Speech, Language, Audio, Music Processing with Large Language Model
MIT License
571 stars 52 forks source link

Data Form of the MaLa-ASR #130

Closed zsLin177 closed 22 hours ago

zsLin177 commented 2 months ago

System Info

torch 2.1

Information

🐛 Describe the bug

bash decode_MaLa-ASR_withkeywords_L95.sh

Hi, I'm currently working on reproducing the results of MaLa-ASR and have downloaded the slidespeech dataset from https://www.openslr.org/144/. While running the provided decoding script, I noticed that it requires the file located at /nfs/yangguanrou.ygr/slidespeech/${split}_oracle_v1/. Could you please clarify what the format of this file is? Do I need to preprocess the downloaded data in any specific way, such as splitting the audio based on timestamps?

Error logs

no file named test_oracle_v1

Expected behavior

Could you please provide the steps for data processing and explain the format of the data? Thanks, looking forward to your reply.
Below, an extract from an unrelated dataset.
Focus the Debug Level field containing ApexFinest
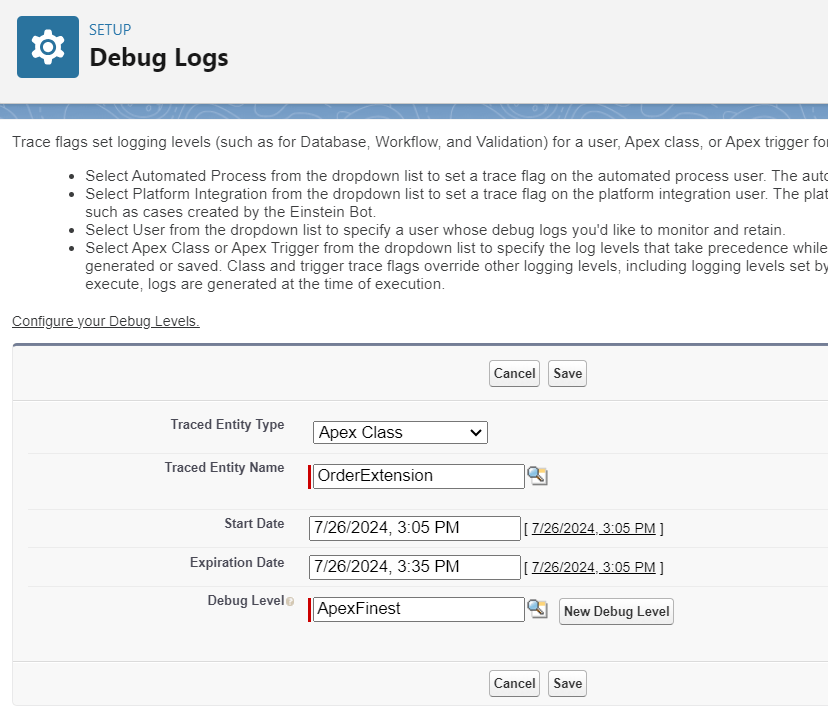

yanghaha0908 commented 1 month ago

The location of the slidespeech dataset can be modified through config file "mala_asr_config.py". You can change "/nfs/yangguanrou.ygr/slidespeech/${split}_oracle_v1/." to your own path.

The dataset requires four files: "my_wav.scp", "utt2num_samples", "text", "hot_related/ocr_1gram_top50_mmr070_hotwords_list"
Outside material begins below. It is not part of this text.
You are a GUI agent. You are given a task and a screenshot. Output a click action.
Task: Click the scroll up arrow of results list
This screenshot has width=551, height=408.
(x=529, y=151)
"my_wav.scp" is a file of audio path lists. We transform wav file to ark file, so this file looks like ID1 xxx/slidespeech/dev_oracle_v1/data/format.1/data_wav.ark:22 ID2 xxx/slidespeech/dev_oracle_v1/data/format.1/data_wav.ark:90445

To generate this file, you can get audio wavs from https://www.openslr.org/144/ and get the time segments from https://slidespeech.github.io/. It provides segments, transcription text, OCR results at https://speech-lab-share-data.oss-cn-shanghai.aliyuncs.com/SlideSpeech/related_files.tar.gz (~1.37GB). You need to segment the wav by the timestamps provided in segments file

This _relatedfiles.tar.gz also provides "text" and a file named "keywords". The file "keywords" refers to "hot_related/ocr_1gram_top50_mmr070_hotwords_list", which contains hotwords list.

"utt2num_samples" contains the length of the wavs, which looks like ID1 103680 ID2 181600 ...
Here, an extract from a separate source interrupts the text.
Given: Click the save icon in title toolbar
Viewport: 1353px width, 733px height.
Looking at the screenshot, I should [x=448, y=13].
Sorry for the late reply, been busy lately, hope your reproduction goes well!

nuaalixu commented 1 month ago

@yanghaha0908 Thank you for your answer. It is strongly recommended that this answer be written into the mala README file.

yanghaha0908 commented 22 hours ago

I have added it to the README.md file of Mala-ASR, refer to https://github.com/X-LANCE/SLAM-LLM/pull/168.